Sur ces 5 sources de données disponibles, seulement 3 proposent en données publiques les précisions sur la nationalité : celle sur les personnes mises en cause, celle sur les condamnations et celle sur les personnes en détention. 

LES PERSONNES MISES EN CAUSE

Chaque année, le service statistique du ministère de l’intérieur met à disposition un bilan statistique intitulé « Insécurité et délinquance » (6).

Celui-ci porte est présenté comme un « indicateur de la délinquance », mais présente plusieurs biais. Les statistiques relatives aux nationalités ne portent pas sur les personnes reconnues coupables, mais sur les personnes « mise en cause ». Comme l’indique lui-même le bilan : cela concerne les « personnes ayant été entendue par la police ou la gendarmerie et à l’encontre de laquelle sont réunis dans la procédure transmise au parquet des éléments graves attestant qu’elle a commis ou tenté de commettre un ou plusieurs délits ou crimes. Toutes les personnes mises en cause ne seront pas reconnues coupables par la justice. »

Autre biais : les informations ne sont pas exhaustives. Pour résumer, les statistiques de la délinquance sont, à la base, classées selon 104 catégories hétérogènes. Dans le bilan public, les résultats sont regroupés en 12 fiches thématiques regroupant les catégories proches.

Cette simplification est compréhensible, pour améliorer la lisibilité des résultats, mais au passage plus d’un quart des catégories ne sont pas traitées, ce qui fausse potentiellement le bilan global.

Parmi les types d’actes de délinquance qui sont occultés, il y a par exemple les menaces et chantages, les atteintes à la dignité et à la personnalité, les cambriolages de locaux industriels, commerciaux ou financiers, les vols contre des établissements publics, les violences, mauvais traitements et abandons d’enfants, les délits au sujet de la garde des mineurs, les ports ou détention d’armes prohibés, les abus de biens sociaux, la fraude fiscale et autres délits économiques et financiers, etc.

Toutes ces catégories de délits ne sont pas comptabilisées, alors qu’ils représentent, pour 2022, plus de 685 000 délits, soit 26% de l’ensemble (voir la liste).

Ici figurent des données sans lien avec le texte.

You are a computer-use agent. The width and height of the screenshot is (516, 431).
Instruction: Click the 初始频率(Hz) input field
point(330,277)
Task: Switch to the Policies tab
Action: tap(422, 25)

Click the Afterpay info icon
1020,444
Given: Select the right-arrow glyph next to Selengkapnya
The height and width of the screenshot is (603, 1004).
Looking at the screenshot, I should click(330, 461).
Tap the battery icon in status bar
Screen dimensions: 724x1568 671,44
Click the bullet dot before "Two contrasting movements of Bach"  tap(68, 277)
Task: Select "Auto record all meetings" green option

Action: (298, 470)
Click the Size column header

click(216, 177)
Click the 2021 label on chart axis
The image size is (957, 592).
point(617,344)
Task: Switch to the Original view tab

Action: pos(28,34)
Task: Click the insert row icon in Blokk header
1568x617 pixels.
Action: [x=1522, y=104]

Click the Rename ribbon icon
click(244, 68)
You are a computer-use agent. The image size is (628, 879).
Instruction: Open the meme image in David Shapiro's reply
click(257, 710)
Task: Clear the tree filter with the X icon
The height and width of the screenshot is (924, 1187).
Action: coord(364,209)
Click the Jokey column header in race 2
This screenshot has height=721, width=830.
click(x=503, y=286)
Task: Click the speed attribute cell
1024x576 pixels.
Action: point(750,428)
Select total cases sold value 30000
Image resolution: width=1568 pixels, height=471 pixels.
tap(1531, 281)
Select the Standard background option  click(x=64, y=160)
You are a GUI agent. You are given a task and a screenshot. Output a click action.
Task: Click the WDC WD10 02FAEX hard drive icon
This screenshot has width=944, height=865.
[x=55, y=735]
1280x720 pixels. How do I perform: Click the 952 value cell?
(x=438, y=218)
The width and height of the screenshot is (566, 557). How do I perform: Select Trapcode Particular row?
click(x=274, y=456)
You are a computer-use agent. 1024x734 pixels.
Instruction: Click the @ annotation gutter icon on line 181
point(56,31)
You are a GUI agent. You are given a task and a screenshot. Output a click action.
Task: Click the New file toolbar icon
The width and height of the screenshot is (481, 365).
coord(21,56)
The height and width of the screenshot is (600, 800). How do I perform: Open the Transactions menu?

L’évaluation de la part de la délinquance attribué aux étrangers est donc en partie faussée. Rien ne permet d’affirmer dans quel sens cela ferait pencher la balance, même s’il semble objectivement peu probable que les étrangers soient sur-représentés dans tous ce qui concerne les abus de biens sociaux, fraude fiscale et autres délits financiers. Il est à minima légitime de s’interroger sur la pertinence du tri qui a été fait.

J’ai interrogé à ce sujet le service statistique du ministère de l’intérieur, qui n’a à ce jour pas encore répondu.

Les étrangers représentent 20,3% des personnes mises en cause, alors qu’ils représentent 7,7% de la population globale. Rappelons quand même que ce chiffre est incomplet et potentiellement faussé, du fait que le ministère de l’Intérieur ne comptabilise pas tous les types de délits et qu’il ne porte pas sur les condamnations par la justice.

Cette surreprésentation est largement inférieure, et de beaucoup, à ce qui est affirmé par certaines personnalités politiques dans les médias, comme Guillaume Peltier (vice-président du parti Reconquête d’Eric Zemmour), qui affirmait sur Public Sénat que « 67% des mis en cause, pour les vols, en France, sont des étrangers ».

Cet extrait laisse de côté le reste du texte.